Estéfano apretó entre los dedos una pequeña hoja de un seto cercano. Quería saber algo de Alina.

—Ya no me he interesado más por este caso, y no sé nada.

—Pero quizás usted como periodista podrá informarse. —Él parecía nervioso—. Ya ve, no crea que tengo miedo de aquella muchacha, al contrario, pero con los abogados y los periodistas en medio, con el público que me insultaba, con mi madre que lloraba, quisiera verla algún día. En el proceso, ya sabe, tenía ganas de matarme, pero por rabia, por humillación, en cambio ahora…

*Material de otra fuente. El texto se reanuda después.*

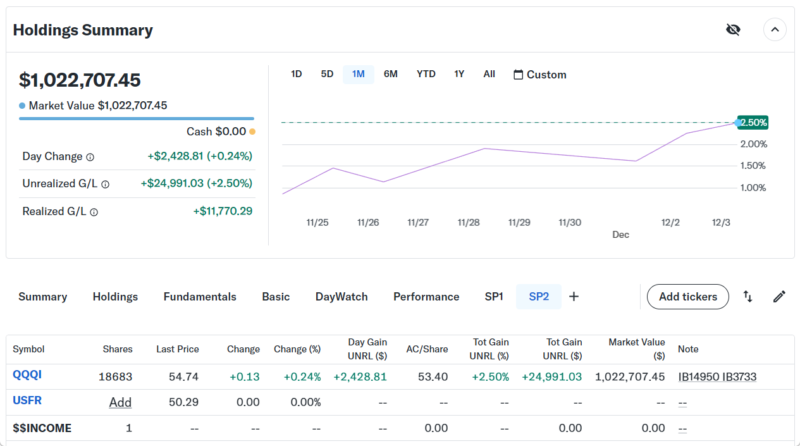Click the 2.50% marker on chart
Image resolution: width=800 pixels, height=446 pixels.
point(752,122)
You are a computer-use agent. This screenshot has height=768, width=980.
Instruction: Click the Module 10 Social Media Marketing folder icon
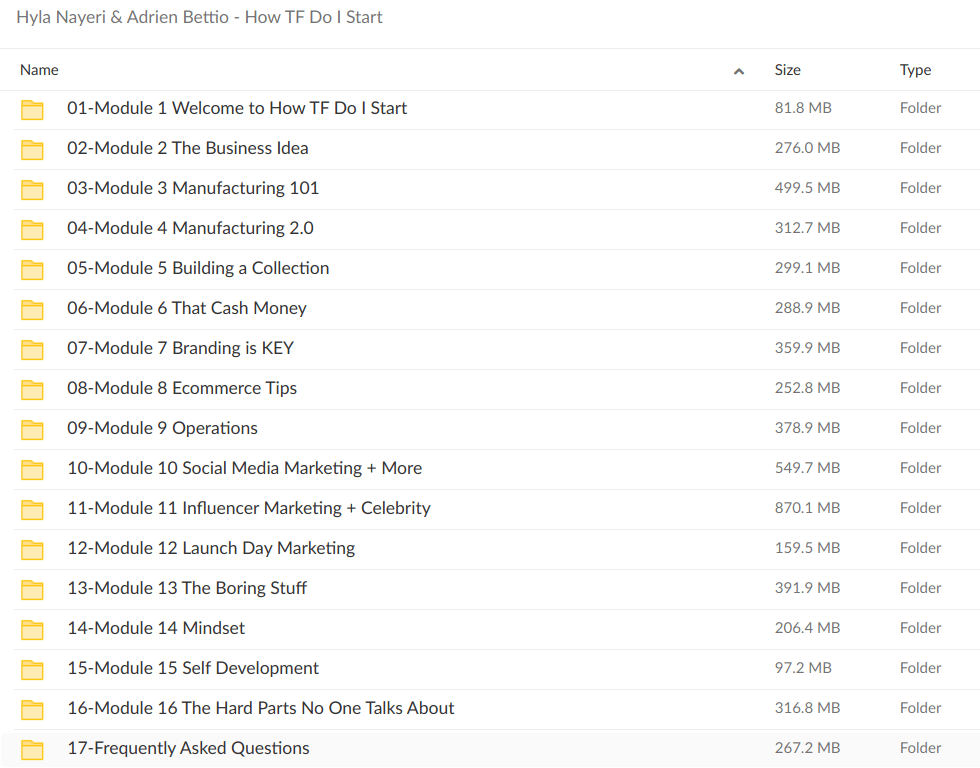point(32,468)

Estéfano esperó el resto de sus palabras. Después preguntó con frialdad.

—¿Y ahora?

—Ahora quisiera matarme, pero por otra razón, usted es una persona inteligente y quizá pueda entenderme: por el remordimiento.

No podía dudarse que decía la verdad, Estéfano le comprendió. Aquel joven era de la nueva generación, claro y decidido, que no dice cosas inútiles o por retórica. Si decía que quería matarse era porque lo había pensado.

—Oh, ya sé lo que piensa —prosiguió él, intentando dar un tono ligero a sus palabras—, no remediaré nada matándome, y quizás esto es lo único que me detiene, pero si pudiese hablar con aquella muchacha, si pudiese explicarle… No hay mucho que explicar, lo comprendo, siempre he pensado que pedir perdón es algo inútil, pero no sé, en este caso… —Sonrió, una extraña sonrisa de grueso muchacho triste—. Mire, no tengo nada que hacer en todo el día, salir no me conviene, la gente me mira demasiado y yo acabo irritándome y por eso pienso tantas cosas. Pero quería preguntarle si sabía algo de aquella muchacha, si era posible verla, usted es periodista, está en contacto con la policía, sabe las noticias antes que nosotros, quizá podría informarme de algo, Estéfano se encogió de hombros.

—No he vuelto a saber nada más —murmuró.

—¿Y no podría informarse?

—Podría preguntar en jefatura o en el manicomio… —le respondió fríamente—, pero también puede hacerlo usted mismo.

Qué amarga historia, pensó mientras volvía a Génova.